Masking: Single (Outcomes Assessor)
Masking Description: Independent evaluators and coders assessing response over time are kept unaware of the condition to which each participant is assigned.
Primary Purpose: Treatment
Official Title: Advancing Child Competencies by Extending Supported Services (ACCESS) for Families Program
Actual Study Start Date : March 16, 2016
Estimated Primary Completion Date : March 16, 2021
Estimated Study Completion Date : March 16, 2021

Arm Intervention/treatment
Experimental: Internet-Delivered Parent Training
Families will receive weekly sessions of Internet-delivered Parent-Child Interaction Therapy (I-PCIT), a short-term parent-training intervention emphasizing positive attention, consistency, problem-solving, and communication. Using videoconferencing, webcams, and wireless Bluetooth earpieces, I-PCIT therapists provide in-the-moment feedback to parents during live parent-child interactions.
Behavioral: Internet-delivered Parent-Child Interaction Therapy (I-PCIT)
Families assigned to the Internet-delivered Parent-Child Interaction Therapy (I-PCIT) group will receive Internet-delivered weekly sessions of a short-term parent-training intervention emphasizing positive attention, consistency, problem-solving, and communication. Using videoconferencing, webcams, and wireless Bluetooth earpieces, I-PCIT therapists provide in-the-moment feedback to parents during live parent-child interactions.

Active Comparator: Referrals as Usual (RAU)
Families in the referrals as usual (RAU) group will be referred to services as usual in their Early Intervention exit interview, which includes a variety of clinic-based mental health services at local community agencies. At each assessment, the access and extent of participation in other services will be monitored.
Other: Referrals as Usual (RAU)
Families assigned to RAU will participate in services referred by their Early Steps team, as per usual care.




Primary Outcome Measures :
  1. Child Behavior Checklist, Ages 1.5-5 (CBCL, 1.5-5) [ Time Frame: Change from Week 0, Week 8, Week 21, Week 42 and Week 68 ]
    The Child Behavior Checklist 1.5-5 (CBCL/1.5-5; Achenbach & Rescorla, 2001) is a 99-item caregiver- report questionnaire of behavioral, emotional, and social problems in children between the ages of 18 months and 5 years. In the current study the externalizing behavior problem scale will be used to screen children into the study (T- score = 60), and the following subscales will be used as outcomes: aggressive behavior, attention problems, attention-deficit/hyperactivity problems, emotionally reactive, and oppositional defiant problems.

• [Dataset section]:
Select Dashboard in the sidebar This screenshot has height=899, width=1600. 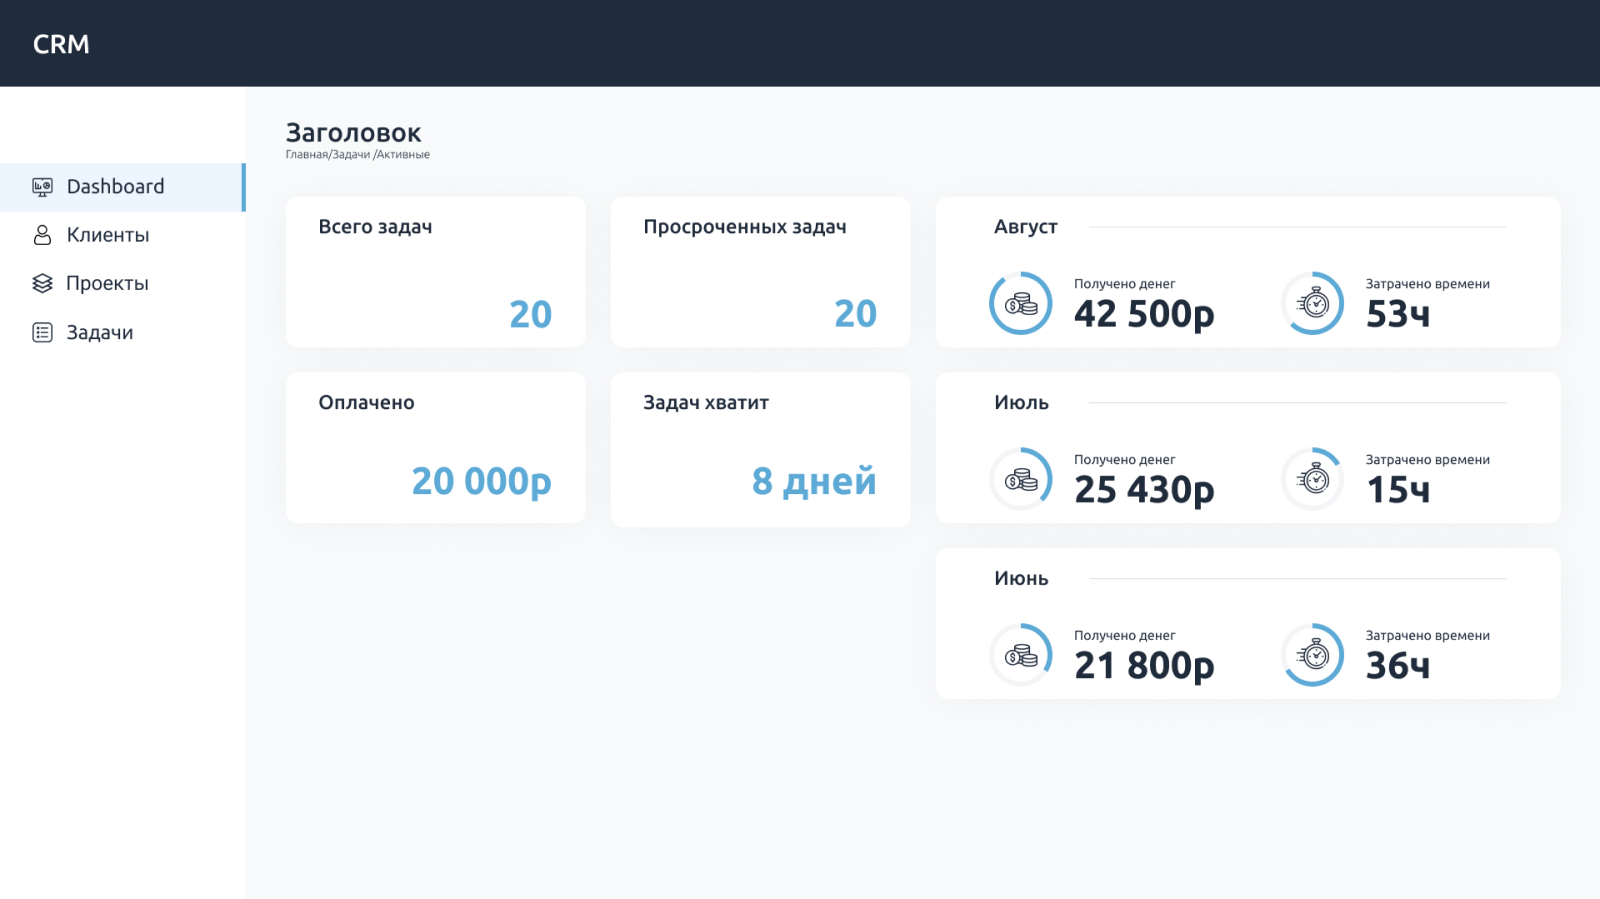coord(115,187)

• [What you are asked to do]: Write out the part of the study listing starting with "Primary Outcome Measures" and going on through "oppositional defiant problems.". The data has no connection to the study listing.

• [Solution to this exercise]:
Primary Outcome Measures :
  1. Child Behavior Checklist, Ages 1.5-5 (CBCL, 1.5-5) [ Time Frame: Change from Week 0, Week 8, Week 21, Week 42 and Week 68 ]
    The Child Behavior Checklist 1.5-5 (CBCL/1.5-5; Achenbach & Rescorla, 2001) is a 99-item caregiver- report questionnaire of behavioral, emotional, and social problems in children between the ages of 18 months and 5 years. In the current study the externalizing behavior problem scale will be used to screen children into the study (T- score = 60), and the following subscales will be used as outcomes: aggressive behavior, attention problems, attention-deficit/hyperactivity problems, emotionally reactive, and oppositional defiant problems.